* **Your goal**
Tally how many lines in the material include the word "Toggle", then give that figure by itself.

* **Extracted entries**
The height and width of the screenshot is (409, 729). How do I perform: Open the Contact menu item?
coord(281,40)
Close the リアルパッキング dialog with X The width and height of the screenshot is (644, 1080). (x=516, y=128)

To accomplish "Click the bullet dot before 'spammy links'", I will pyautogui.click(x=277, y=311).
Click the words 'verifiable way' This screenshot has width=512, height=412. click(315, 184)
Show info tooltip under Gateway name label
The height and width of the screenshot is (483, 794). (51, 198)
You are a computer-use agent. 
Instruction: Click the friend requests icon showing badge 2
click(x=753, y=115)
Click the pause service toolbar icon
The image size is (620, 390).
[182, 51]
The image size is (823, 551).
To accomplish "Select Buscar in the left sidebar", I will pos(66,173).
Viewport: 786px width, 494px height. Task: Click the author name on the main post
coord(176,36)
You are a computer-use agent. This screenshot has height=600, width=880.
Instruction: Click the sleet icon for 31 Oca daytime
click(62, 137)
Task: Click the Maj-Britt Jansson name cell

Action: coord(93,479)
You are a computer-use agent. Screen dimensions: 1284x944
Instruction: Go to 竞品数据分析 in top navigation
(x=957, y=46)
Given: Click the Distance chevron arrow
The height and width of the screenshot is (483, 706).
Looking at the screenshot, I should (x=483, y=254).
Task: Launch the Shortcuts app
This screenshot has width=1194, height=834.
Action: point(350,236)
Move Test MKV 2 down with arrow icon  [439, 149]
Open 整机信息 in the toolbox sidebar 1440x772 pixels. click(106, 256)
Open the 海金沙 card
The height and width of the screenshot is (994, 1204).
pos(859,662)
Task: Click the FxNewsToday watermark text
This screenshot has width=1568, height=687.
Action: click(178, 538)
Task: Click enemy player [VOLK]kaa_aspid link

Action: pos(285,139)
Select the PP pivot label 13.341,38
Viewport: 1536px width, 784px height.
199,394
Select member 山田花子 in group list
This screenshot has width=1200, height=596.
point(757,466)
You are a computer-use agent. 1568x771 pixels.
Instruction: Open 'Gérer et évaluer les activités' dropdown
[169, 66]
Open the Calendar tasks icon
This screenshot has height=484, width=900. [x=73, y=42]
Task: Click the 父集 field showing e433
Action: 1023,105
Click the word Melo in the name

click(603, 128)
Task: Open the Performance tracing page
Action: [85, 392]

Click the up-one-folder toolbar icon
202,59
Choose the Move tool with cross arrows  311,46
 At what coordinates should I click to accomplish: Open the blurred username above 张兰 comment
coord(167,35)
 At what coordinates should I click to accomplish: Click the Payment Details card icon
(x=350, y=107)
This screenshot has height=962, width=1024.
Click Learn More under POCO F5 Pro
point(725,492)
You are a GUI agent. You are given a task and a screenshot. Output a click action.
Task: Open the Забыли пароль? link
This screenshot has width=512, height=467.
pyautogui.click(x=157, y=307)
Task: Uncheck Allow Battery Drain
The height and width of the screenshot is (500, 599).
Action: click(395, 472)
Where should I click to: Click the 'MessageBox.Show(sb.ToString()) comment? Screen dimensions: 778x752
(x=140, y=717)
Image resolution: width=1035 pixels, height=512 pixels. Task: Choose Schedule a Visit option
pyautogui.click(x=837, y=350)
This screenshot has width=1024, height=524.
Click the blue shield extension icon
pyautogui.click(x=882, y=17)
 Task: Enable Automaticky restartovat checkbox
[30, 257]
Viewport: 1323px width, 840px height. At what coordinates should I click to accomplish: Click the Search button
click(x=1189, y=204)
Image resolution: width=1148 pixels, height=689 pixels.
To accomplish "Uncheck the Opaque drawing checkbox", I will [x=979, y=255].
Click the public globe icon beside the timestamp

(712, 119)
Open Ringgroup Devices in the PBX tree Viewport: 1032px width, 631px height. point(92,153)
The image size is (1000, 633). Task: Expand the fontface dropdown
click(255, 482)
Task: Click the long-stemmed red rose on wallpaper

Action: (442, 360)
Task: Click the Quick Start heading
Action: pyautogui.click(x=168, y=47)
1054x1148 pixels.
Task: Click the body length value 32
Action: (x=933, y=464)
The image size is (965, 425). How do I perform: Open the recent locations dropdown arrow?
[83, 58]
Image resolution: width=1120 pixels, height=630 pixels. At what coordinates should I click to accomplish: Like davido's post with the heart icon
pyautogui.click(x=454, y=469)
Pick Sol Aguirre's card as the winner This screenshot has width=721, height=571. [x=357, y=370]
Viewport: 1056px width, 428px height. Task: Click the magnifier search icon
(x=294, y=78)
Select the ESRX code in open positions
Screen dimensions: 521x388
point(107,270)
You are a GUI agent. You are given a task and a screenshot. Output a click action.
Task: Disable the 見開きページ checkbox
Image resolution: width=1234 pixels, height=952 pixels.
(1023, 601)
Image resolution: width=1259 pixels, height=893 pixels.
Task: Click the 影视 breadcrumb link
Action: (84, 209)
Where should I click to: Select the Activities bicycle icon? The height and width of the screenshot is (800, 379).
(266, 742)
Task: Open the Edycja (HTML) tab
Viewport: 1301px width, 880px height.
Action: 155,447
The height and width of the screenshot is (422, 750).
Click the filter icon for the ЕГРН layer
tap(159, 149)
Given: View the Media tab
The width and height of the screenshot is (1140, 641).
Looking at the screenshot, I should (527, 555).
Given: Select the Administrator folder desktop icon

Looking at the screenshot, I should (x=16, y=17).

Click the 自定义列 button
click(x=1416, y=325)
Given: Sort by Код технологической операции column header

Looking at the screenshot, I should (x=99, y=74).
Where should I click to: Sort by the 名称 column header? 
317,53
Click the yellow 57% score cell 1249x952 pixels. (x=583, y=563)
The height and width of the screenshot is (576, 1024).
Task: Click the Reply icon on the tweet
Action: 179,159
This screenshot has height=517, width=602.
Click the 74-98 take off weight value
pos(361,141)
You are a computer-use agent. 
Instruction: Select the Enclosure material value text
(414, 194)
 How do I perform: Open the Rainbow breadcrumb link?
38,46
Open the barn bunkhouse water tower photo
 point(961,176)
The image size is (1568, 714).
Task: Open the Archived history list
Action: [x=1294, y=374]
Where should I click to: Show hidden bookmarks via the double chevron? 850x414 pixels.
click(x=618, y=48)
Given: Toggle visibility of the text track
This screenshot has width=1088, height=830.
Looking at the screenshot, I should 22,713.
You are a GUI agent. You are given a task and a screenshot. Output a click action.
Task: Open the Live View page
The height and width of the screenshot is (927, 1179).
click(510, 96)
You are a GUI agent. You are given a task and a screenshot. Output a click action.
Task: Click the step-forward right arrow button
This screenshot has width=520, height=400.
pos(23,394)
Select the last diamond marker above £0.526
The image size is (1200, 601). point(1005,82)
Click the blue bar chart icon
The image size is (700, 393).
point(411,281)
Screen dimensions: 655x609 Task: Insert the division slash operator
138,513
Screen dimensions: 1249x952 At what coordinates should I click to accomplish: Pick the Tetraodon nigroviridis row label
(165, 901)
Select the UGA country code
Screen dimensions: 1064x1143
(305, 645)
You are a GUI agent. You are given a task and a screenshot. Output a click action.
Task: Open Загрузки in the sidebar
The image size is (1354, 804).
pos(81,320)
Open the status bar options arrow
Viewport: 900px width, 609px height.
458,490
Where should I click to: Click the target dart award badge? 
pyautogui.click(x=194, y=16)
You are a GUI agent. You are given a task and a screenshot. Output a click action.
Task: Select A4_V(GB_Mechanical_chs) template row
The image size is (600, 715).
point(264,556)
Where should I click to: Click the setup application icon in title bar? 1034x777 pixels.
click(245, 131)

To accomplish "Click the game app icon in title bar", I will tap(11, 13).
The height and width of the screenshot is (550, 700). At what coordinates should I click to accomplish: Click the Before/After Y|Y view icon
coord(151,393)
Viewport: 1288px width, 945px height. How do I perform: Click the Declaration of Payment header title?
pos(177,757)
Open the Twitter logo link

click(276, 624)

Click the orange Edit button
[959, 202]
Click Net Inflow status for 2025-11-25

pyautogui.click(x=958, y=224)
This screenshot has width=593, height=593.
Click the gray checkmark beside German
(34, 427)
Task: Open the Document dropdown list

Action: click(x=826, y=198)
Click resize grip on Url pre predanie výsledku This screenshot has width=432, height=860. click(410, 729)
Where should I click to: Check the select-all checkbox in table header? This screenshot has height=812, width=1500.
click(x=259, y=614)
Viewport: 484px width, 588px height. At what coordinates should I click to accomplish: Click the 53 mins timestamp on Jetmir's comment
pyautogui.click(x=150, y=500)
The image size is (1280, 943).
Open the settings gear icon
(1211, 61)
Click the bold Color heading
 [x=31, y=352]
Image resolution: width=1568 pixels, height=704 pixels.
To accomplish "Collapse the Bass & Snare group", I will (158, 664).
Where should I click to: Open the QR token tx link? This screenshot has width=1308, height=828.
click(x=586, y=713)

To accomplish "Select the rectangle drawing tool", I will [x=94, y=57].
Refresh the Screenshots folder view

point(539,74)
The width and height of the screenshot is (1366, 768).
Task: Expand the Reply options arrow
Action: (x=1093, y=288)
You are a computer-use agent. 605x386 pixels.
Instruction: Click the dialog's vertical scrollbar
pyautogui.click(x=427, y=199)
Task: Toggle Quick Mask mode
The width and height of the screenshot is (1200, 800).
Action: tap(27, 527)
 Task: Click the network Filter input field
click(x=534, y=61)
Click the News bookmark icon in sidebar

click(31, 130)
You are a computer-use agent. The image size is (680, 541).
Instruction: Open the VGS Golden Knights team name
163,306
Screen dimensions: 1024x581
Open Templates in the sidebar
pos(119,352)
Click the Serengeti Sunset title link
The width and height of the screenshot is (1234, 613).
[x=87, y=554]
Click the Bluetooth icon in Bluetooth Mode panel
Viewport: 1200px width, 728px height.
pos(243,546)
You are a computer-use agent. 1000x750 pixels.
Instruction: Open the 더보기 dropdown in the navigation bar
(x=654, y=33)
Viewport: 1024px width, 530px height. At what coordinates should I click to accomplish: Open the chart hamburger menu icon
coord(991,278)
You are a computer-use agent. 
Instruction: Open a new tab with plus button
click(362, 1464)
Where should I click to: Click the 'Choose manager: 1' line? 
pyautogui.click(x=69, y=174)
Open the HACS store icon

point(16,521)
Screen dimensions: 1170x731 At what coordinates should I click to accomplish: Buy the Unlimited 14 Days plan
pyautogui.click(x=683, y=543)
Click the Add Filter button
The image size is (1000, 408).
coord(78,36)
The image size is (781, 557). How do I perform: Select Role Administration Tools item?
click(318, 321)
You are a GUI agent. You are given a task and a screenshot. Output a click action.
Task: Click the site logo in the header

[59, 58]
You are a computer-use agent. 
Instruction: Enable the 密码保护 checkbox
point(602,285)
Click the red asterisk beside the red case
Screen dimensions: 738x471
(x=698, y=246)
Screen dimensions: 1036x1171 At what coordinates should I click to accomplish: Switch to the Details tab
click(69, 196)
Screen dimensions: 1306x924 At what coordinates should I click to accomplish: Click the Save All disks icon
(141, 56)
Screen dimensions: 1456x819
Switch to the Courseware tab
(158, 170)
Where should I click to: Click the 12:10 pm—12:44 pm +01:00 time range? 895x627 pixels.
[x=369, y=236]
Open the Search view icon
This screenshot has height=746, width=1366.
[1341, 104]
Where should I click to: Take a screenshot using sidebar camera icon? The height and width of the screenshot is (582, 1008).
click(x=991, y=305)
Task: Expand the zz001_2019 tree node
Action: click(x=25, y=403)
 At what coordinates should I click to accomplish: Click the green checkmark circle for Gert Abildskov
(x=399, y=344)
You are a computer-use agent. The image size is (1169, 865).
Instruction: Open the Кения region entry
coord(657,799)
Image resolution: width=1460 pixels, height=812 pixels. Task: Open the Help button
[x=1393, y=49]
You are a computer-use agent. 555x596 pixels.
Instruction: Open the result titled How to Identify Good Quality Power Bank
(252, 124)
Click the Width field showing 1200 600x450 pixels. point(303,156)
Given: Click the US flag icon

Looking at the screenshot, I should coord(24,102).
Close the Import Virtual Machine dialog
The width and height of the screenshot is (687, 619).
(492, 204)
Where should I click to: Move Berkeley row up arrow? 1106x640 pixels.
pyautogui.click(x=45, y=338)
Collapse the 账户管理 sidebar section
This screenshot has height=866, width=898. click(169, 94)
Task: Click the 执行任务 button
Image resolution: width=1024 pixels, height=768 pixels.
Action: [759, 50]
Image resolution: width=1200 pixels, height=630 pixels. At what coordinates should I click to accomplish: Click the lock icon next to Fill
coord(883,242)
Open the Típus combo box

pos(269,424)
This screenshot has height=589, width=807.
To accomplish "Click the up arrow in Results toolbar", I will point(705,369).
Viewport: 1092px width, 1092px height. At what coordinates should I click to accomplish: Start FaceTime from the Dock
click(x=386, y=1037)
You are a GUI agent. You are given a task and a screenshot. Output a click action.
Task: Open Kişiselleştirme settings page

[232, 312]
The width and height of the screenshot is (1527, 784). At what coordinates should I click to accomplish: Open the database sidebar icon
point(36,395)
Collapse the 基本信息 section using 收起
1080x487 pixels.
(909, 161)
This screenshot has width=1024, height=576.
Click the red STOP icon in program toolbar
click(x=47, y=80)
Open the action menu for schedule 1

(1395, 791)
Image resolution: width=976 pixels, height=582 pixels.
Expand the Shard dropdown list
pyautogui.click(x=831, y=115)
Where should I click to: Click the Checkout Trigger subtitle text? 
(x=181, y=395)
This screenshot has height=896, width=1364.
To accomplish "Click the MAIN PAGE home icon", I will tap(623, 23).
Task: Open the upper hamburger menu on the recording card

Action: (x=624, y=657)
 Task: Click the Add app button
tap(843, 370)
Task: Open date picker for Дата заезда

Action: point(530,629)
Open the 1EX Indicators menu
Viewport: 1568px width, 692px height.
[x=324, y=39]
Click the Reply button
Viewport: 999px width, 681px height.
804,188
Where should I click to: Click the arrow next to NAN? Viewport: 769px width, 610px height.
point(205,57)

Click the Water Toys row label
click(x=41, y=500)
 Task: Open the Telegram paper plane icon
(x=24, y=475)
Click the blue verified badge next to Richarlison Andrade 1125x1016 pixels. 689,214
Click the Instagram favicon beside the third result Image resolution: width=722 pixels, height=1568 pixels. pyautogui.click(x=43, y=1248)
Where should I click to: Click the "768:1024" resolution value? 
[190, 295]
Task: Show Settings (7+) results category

* **Reply to the exercise**
2